◆ Prompt: Only lines holding the word "Learn" are wanted. Copy them from the listing below.
Top of Materials provided
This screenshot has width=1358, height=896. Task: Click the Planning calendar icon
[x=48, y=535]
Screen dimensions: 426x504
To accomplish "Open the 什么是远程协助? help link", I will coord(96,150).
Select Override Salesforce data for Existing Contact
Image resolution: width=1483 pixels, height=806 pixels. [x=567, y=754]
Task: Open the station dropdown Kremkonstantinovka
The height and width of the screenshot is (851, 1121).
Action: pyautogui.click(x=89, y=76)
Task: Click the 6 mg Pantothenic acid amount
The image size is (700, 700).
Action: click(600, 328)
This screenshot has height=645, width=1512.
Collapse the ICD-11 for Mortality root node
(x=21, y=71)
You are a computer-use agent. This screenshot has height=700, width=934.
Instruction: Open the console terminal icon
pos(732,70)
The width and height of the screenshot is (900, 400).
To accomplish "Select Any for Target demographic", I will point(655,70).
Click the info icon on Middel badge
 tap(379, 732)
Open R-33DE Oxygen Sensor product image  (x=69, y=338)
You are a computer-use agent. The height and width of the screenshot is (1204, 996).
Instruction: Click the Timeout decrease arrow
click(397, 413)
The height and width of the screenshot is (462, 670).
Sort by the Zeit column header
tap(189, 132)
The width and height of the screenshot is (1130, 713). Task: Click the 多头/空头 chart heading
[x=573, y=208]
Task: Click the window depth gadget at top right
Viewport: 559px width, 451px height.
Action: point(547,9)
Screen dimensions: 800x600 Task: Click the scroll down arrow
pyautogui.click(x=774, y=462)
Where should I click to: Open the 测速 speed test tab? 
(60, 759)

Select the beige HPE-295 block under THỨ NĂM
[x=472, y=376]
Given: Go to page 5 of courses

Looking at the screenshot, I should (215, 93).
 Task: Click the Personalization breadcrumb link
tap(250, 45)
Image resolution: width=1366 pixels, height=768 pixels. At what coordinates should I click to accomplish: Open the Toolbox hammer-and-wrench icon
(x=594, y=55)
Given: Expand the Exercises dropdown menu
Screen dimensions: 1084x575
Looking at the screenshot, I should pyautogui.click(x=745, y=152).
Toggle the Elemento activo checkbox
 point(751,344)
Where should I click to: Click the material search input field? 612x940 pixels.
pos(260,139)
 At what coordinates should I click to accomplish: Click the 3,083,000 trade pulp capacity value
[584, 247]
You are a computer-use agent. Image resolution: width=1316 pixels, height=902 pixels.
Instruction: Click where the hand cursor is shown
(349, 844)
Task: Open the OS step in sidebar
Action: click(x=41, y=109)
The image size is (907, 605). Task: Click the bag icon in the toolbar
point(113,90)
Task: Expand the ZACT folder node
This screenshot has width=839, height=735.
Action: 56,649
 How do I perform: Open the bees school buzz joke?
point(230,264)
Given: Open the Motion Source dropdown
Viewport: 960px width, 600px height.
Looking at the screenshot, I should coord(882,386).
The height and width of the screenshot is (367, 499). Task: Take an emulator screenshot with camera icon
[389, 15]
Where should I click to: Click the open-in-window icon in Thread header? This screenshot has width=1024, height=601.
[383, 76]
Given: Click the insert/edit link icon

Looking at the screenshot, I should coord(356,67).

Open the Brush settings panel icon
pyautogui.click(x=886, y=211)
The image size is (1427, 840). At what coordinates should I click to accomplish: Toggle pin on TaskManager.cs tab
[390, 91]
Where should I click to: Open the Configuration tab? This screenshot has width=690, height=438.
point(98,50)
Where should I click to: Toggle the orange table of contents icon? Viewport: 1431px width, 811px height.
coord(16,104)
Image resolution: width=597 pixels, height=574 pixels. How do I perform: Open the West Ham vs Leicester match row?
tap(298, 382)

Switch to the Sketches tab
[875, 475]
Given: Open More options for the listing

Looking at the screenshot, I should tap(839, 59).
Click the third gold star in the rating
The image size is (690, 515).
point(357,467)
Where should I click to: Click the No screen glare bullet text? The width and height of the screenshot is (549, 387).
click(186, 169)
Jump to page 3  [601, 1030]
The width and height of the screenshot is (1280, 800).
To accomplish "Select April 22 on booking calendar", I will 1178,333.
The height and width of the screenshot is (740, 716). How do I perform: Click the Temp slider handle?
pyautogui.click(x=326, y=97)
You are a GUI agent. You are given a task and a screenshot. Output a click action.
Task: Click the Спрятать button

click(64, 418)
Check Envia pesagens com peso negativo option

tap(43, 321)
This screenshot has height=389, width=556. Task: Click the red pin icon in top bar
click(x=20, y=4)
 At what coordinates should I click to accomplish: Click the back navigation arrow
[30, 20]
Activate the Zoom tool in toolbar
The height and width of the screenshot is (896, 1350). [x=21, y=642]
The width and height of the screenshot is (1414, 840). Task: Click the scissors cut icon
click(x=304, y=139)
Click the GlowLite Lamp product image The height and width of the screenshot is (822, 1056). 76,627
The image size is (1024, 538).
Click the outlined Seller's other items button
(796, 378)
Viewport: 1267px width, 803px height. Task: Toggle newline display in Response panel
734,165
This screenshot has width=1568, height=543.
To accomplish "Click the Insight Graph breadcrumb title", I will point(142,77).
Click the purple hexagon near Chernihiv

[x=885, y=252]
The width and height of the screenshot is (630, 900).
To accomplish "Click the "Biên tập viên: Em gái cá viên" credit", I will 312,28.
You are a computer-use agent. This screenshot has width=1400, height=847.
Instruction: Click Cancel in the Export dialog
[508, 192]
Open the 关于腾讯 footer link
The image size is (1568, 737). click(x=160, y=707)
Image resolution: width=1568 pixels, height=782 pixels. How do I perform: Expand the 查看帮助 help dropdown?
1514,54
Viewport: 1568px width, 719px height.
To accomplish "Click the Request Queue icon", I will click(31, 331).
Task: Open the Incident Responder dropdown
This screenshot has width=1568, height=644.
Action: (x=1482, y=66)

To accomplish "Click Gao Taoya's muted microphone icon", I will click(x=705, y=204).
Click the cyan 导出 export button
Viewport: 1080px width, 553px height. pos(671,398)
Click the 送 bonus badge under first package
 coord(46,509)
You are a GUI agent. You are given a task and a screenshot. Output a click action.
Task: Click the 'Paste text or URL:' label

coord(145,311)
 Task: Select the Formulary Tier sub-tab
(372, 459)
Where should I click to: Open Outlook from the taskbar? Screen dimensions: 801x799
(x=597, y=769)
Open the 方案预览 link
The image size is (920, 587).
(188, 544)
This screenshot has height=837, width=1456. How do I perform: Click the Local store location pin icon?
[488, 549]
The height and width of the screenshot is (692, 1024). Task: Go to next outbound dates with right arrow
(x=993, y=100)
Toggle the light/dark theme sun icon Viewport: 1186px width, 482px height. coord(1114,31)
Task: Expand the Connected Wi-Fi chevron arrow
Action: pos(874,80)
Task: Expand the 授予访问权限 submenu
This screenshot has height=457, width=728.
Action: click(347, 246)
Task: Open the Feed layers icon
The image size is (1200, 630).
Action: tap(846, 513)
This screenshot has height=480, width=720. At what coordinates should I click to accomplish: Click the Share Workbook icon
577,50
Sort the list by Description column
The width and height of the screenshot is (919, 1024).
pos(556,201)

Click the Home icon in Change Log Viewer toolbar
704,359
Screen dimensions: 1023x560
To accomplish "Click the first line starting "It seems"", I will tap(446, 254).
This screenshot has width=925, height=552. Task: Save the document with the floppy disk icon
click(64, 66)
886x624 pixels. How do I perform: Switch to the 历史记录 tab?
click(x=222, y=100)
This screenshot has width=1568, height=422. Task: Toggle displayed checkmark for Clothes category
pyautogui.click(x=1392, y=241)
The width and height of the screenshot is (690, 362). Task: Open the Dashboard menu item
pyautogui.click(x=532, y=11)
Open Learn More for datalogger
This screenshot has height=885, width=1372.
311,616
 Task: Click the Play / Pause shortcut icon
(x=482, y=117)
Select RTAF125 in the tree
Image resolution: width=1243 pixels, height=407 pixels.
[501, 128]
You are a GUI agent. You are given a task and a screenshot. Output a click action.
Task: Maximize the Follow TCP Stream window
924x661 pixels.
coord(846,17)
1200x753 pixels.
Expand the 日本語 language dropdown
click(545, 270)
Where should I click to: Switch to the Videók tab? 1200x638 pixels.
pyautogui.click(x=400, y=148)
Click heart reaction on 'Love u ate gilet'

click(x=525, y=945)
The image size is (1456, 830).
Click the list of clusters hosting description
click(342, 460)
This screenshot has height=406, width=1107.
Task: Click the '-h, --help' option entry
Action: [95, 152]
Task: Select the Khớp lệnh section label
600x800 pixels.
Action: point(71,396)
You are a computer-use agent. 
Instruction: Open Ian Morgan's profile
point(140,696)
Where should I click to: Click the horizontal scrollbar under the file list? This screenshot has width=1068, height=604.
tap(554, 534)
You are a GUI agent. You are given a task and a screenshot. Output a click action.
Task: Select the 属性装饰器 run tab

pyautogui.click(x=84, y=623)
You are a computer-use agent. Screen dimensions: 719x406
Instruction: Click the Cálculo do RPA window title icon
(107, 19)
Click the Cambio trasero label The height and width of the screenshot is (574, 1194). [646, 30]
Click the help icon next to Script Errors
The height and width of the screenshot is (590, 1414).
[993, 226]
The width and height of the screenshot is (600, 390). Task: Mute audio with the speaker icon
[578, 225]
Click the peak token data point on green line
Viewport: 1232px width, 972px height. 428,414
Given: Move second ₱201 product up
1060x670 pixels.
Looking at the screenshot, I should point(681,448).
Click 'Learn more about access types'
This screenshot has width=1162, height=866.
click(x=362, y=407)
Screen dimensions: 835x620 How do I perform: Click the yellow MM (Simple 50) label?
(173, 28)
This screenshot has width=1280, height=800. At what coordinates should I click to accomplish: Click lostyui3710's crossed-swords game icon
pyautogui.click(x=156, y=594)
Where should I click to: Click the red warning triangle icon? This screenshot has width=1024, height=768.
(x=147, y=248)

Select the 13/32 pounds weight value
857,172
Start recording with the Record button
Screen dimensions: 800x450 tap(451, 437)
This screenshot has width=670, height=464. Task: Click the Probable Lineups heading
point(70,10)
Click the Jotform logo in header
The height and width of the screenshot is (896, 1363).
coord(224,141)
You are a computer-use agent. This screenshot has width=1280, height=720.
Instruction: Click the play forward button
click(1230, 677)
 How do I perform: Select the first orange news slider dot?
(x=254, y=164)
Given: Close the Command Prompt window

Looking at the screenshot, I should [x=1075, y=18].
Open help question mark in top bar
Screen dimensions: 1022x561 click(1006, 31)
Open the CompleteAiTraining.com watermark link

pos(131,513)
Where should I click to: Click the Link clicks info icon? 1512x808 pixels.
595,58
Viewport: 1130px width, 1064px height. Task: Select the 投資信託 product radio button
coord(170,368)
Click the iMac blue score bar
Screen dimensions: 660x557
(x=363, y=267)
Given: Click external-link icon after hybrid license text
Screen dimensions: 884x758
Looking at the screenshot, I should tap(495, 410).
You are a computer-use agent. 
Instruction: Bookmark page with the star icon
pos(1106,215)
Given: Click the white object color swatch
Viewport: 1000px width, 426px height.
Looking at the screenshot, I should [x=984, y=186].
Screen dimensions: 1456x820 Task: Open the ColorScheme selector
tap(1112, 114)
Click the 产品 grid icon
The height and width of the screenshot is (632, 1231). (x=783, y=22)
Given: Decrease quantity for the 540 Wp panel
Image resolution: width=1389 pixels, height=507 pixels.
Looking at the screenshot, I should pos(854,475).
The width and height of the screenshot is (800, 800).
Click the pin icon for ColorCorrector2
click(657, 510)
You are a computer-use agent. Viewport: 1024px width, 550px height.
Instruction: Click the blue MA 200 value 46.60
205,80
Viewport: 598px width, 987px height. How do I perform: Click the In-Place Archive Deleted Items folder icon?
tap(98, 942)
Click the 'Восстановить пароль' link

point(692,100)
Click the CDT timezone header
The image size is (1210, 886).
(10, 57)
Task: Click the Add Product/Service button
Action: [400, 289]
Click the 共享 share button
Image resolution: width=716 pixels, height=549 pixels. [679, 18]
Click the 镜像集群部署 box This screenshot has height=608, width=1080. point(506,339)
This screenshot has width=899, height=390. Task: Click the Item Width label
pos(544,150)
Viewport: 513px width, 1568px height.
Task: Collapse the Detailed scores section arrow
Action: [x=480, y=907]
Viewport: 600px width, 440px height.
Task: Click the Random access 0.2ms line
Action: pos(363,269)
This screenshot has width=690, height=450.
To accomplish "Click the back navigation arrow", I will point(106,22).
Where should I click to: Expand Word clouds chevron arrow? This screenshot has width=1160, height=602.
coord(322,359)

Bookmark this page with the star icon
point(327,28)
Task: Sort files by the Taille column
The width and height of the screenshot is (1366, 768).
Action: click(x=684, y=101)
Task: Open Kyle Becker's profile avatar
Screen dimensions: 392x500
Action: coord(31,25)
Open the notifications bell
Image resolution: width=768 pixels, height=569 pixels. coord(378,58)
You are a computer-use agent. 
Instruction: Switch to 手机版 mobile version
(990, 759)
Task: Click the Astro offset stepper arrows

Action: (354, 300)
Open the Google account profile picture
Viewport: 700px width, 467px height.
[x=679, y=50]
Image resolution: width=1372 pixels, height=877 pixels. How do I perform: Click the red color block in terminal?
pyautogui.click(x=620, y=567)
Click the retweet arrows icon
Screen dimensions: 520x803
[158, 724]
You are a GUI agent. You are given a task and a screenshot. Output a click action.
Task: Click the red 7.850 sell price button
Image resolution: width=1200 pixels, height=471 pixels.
Bottom of Materials provided
◆ Answer space:
Open Learn More for datalogger
Click 'Learn more about access types'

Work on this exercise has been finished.